Die Grünen können ihren Rekordwert in der Sonntagsfrage halten. Wenn am nächsten Sonntag Bundestagswahl wäre, käme die Union weiter auf 27 Prozent, die Grünen auf 26, die SPD auf 14, die AfD auf 13, FDP und Linke auf jeweils 7 Prozent. Als einziges Zweier-Bündnis hätte damit weiterhin Schwarz/Grün eine Mehrheit. Allerdings rechnen auch wieder mehr Befragte damit, dass die derzeitige Große Koalition bis zur nächsten Bundestagswahl hält. Dieser Wert stieg von der letzten Befragung Anfang Juni von 47 auf 60 Prozent.

CDU-Vorsitz

Schlechte Werte bekommt weiterhin die CDU-Vorsitzende Annegret Kramp-Karrenbauer. Nur ein Viertel der Befragten ist der Meinung, dass sie als Kanzlerkandidatin antreten sollte. Auch unter den CDU-Anhängern kommt sie nur auf 30 Prozent.

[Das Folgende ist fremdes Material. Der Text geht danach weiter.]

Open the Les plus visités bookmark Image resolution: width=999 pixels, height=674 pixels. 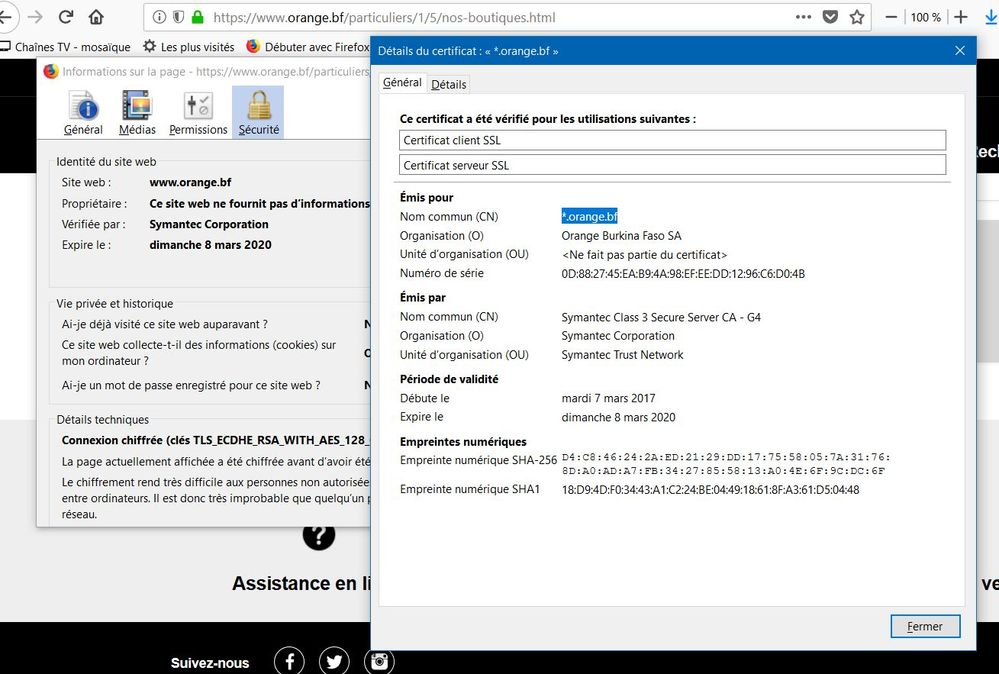pos(188,46)
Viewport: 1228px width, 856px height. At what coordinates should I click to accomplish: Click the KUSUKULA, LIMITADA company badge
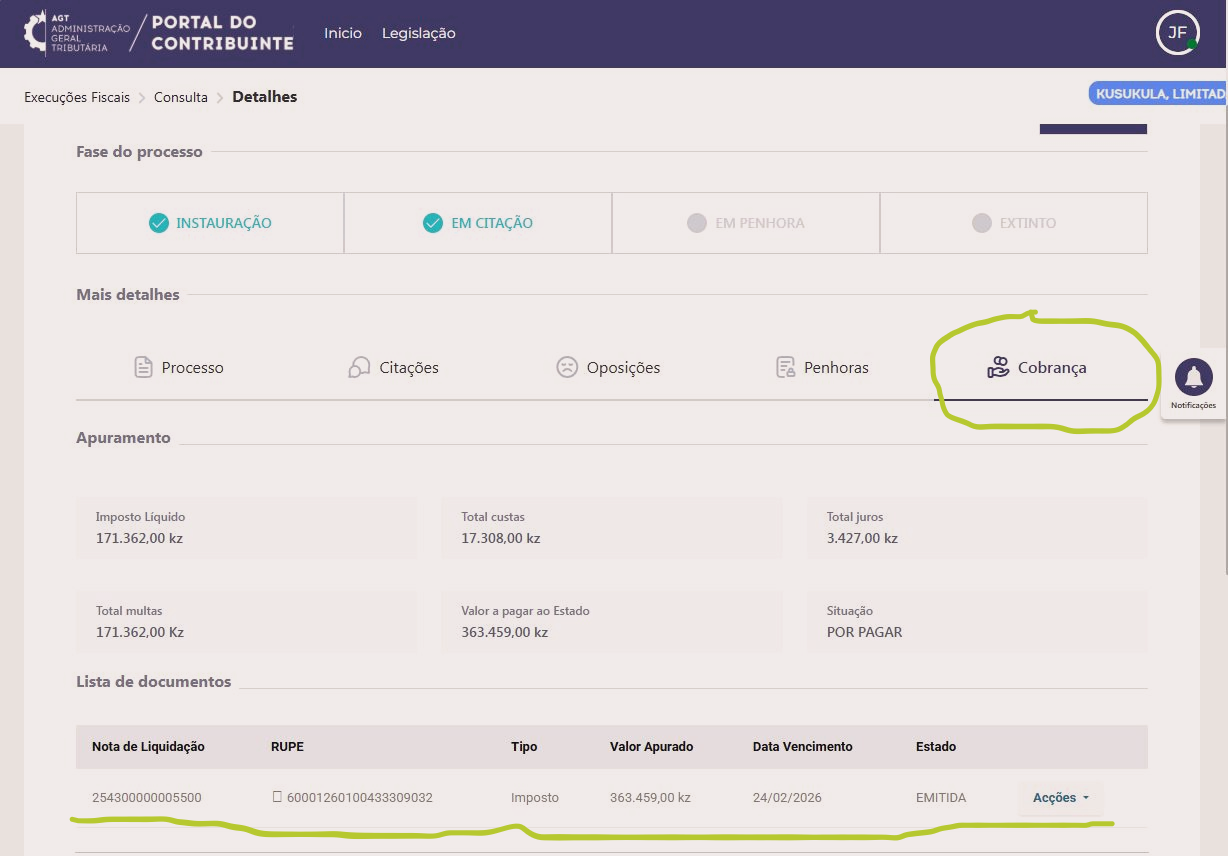(x=1159, y=93)

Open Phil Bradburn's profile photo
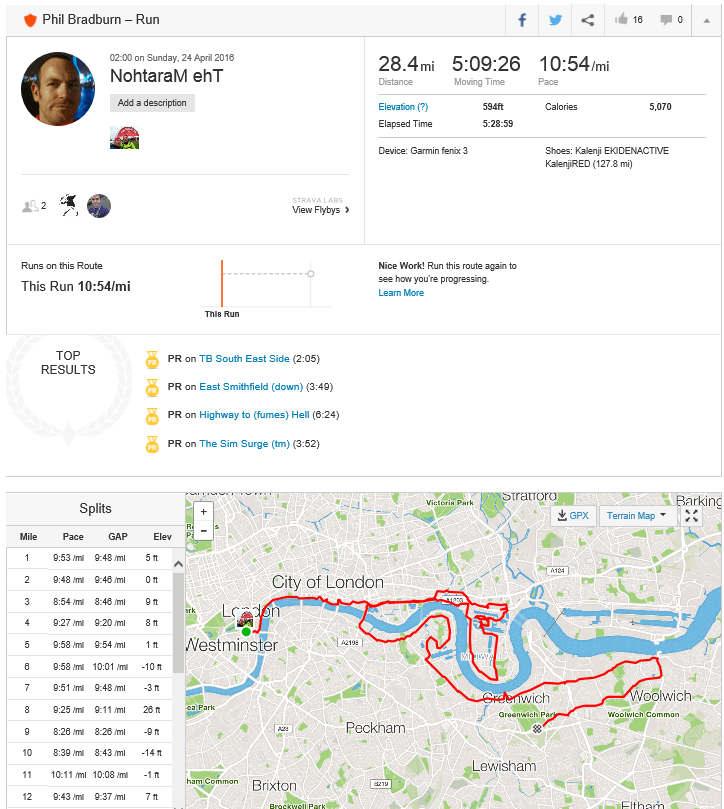[58, 90]
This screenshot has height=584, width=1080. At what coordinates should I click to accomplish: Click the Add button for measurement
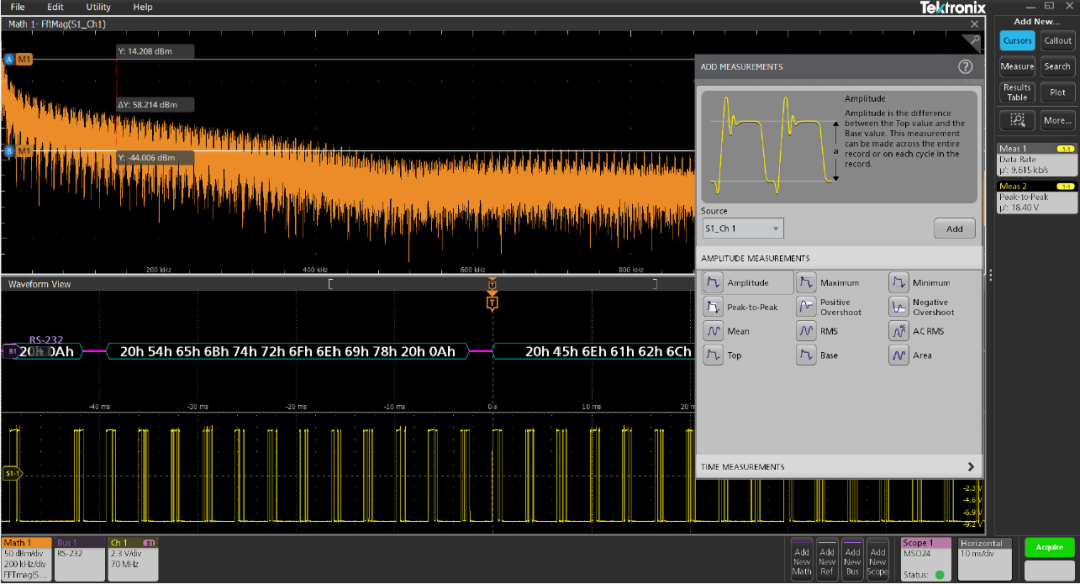pos(954,229)
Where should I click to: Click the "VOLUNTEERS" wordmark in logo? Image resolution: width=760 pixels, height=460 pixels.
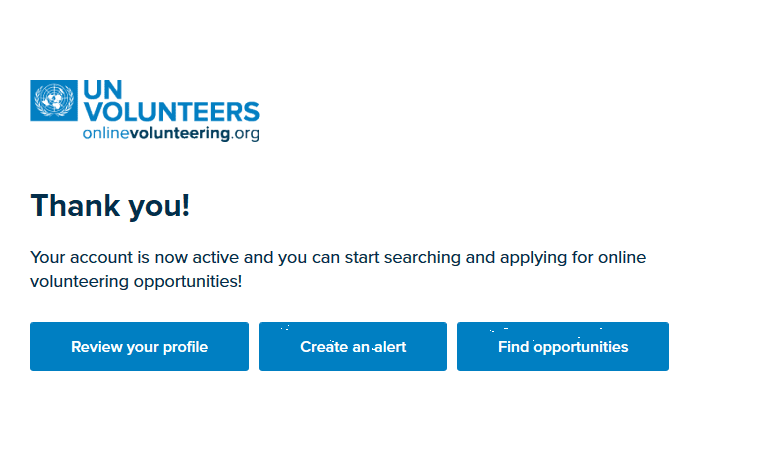pyautogui.click(x=170, y=112)
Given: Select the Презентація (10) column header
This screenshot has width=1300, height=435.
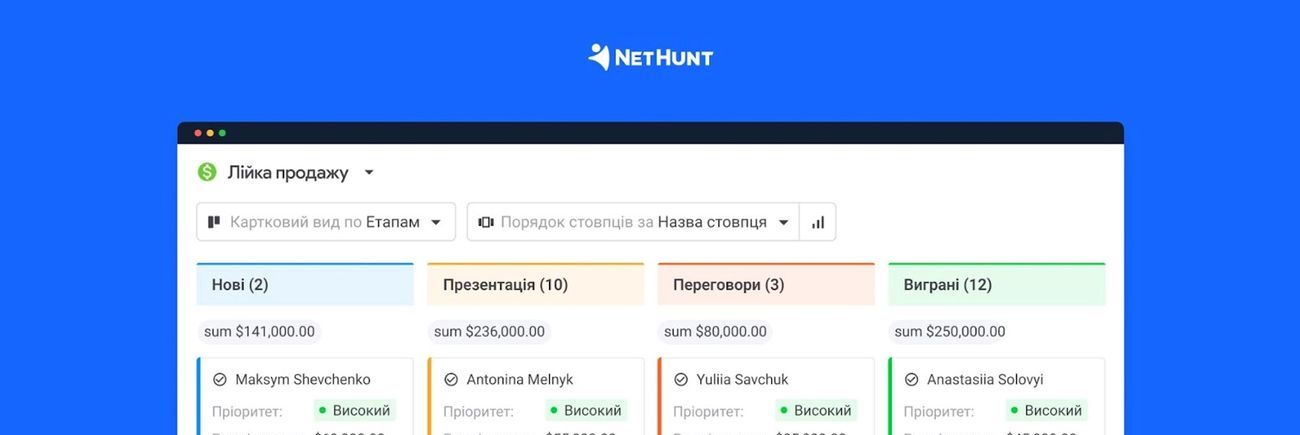Looking at the screenshot, I should pos(536,284).
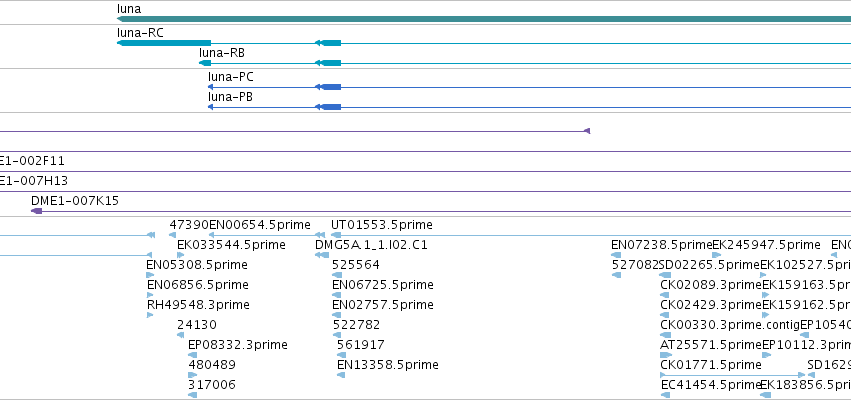Screen dimensions: 851x400
Task: Click the EP08332.3prime EST arrow
Action: [193, 355]
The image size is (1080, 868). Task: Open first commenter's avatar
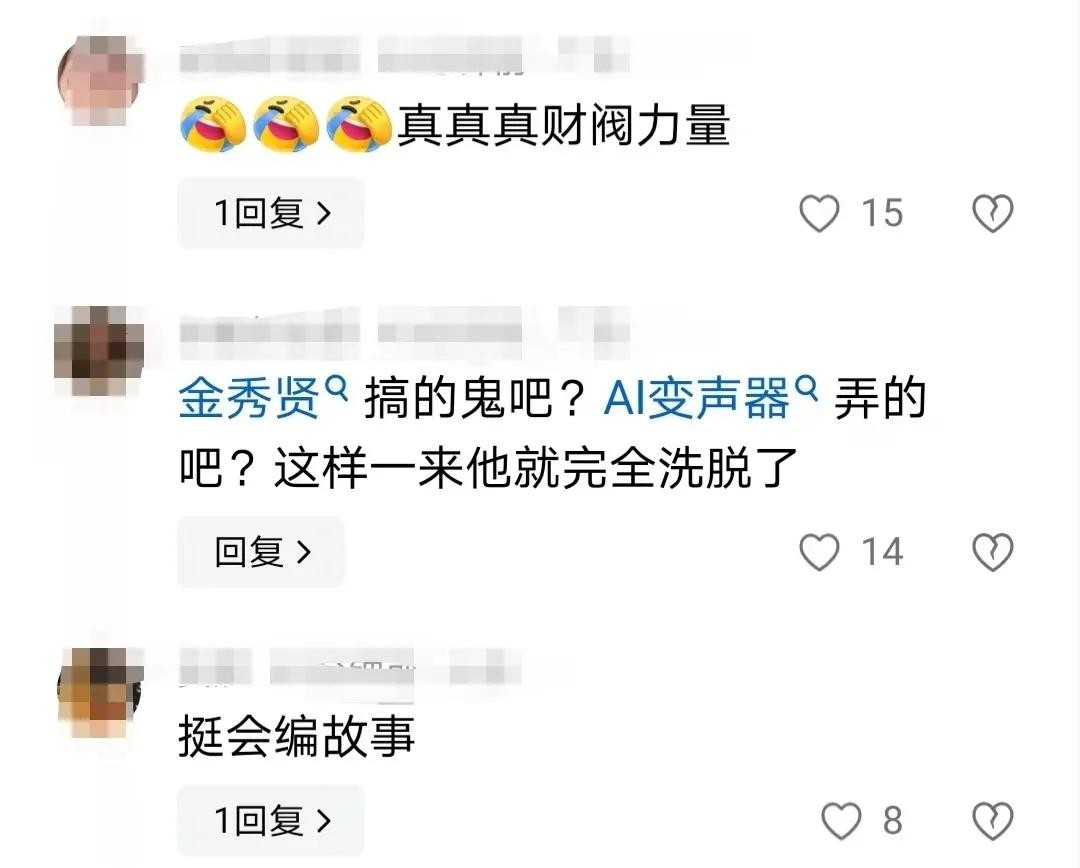click(x=101, y=80)
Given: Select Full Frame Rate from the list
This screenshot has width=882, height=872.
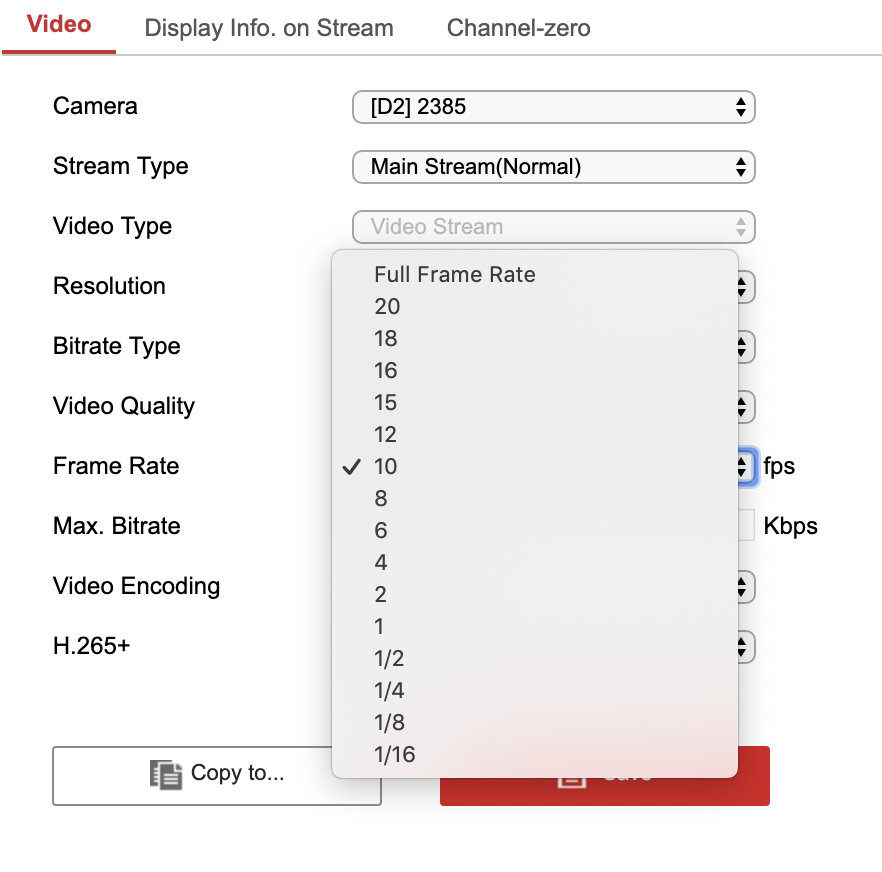Looking at the screenshot, I should [x=454, y=274].
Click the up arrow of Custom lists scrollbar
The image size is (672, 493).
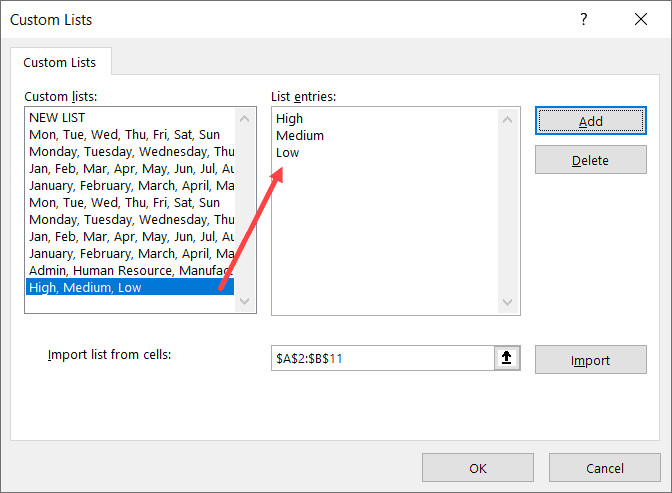(x=244, y=118)
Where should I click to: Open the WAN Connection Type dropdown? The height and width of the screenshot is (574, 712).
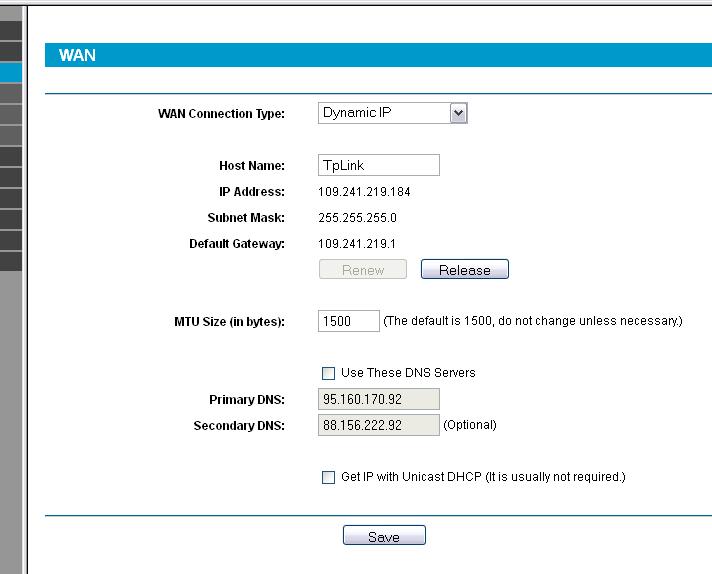click(x=392, y=113)
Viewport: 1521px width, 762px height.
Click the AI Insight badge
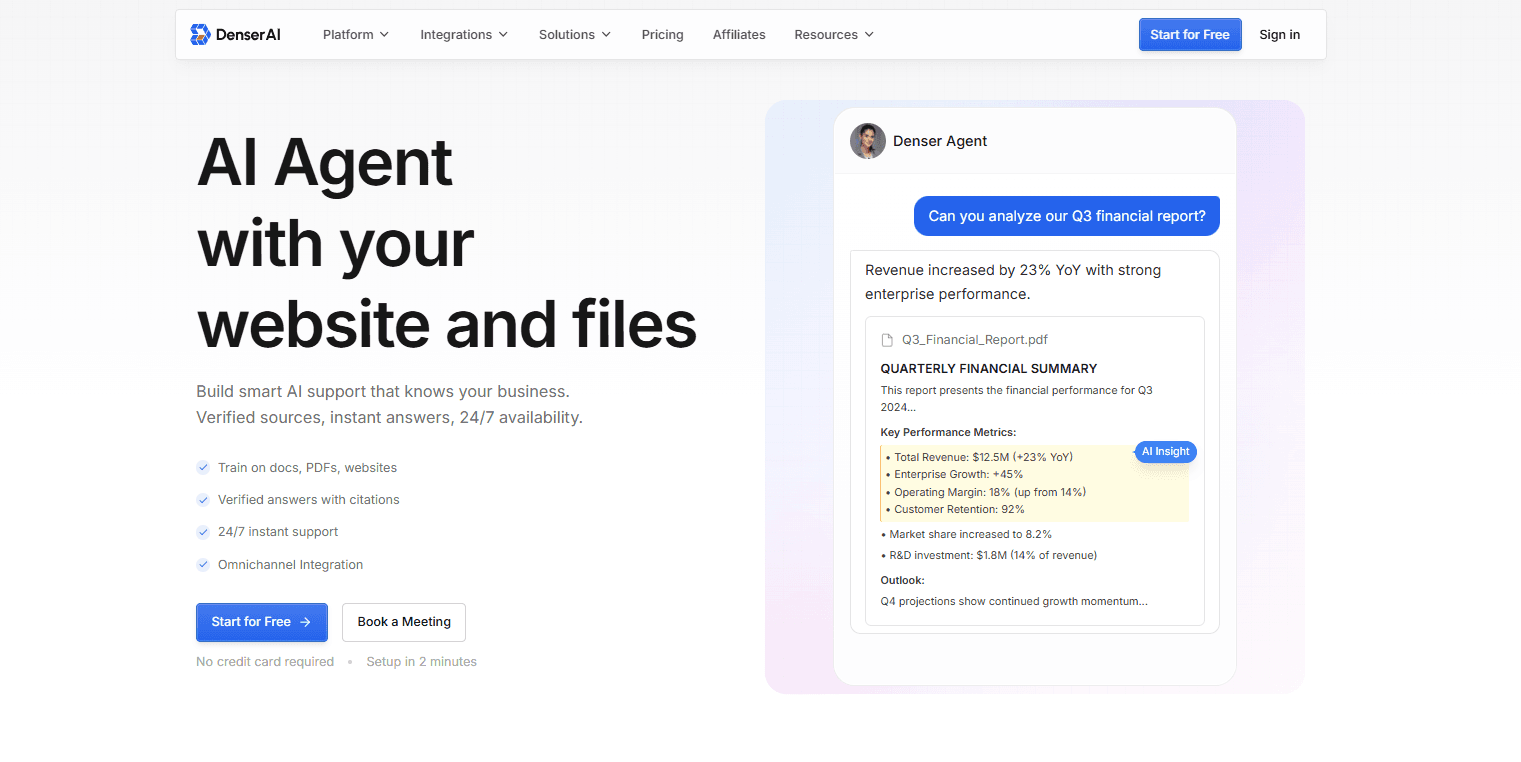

Auf Nachfrage nur unter denjenigen Befragten, die sich gegen eine Kanzlerkandidatur Kramp-Karrenbauers aussprechen, können mit 67 Prozent die meisten allerdings nicht sagen, wer stattdessen für die Union Kanzlerkandidat werden sollte. 19 Prozent (CDU/CSU-Anhänger: 36 Prozent) sprechen sich für Friedrich Merz aus, jeweils 2 Prozent wünschen sich Armin Laschet, Angela Merkel, Horst Seehofer, Jens Spahn oder Markus Söder als Kanzlerkandidat der Union.

Grüne in Regierung?

Mit Blick auf die Regierungsfähigkeit der Grünen trauen 42 Prozent aller Deutschen den Grünen zu, eine Bundesregierung zu führen und den Bundeskanzler zu stellen, mit 55 Prozent hat daran gut die Hälfte Zweifel.

Die SPD

Ähnlich wie zu früheren Messzeitpunkten ist mit 51 Prozent eine knappe Mehrheit der Deutschen der Ansicht, dass der SPD ihre Beteiligung an der Bundesregierung schadet, 40 Prozent glauben das nicht. In der SPD-Anhängerschaft finden sogar 59 Prozent, dass die Koalition mit der CDU/CSU zum Nachteil der SPD verläuft, für 29 Prozent schadet die Regierungsbeteiligung der SPD nicht.

SPD/Linke-kooperation

Auch wenn weiterhin Vorbehalte überwiegen, ist der Ruf nach einer stärkeren Kooperation zwischen SPD und Linke in den vergangenen Jahren lauter geworden. Verantwortlich ist vor allem eine veränderte Sichtweise im SPD-Lager: Nach 40 Prozent vor knapp zehn Jahren meinen jetzt 53 Prozent der eigenen Anhänger, dass die SPD zukünftig stärker mit der Partei „Die Linke“ zusammenarbeiten sollte.

„Fridays for Future”

In zunehmendem Maße erwarten die Deutschen politisch nachhaltige Konsequenzen durch die „Fridays for Future”-Bewegung: Nach 37 Prozent im April glauben jetzt 51 Prozent der Befragten, dass die Politik in Deutschland deshalb mehr für den Klimaschutz tun wird.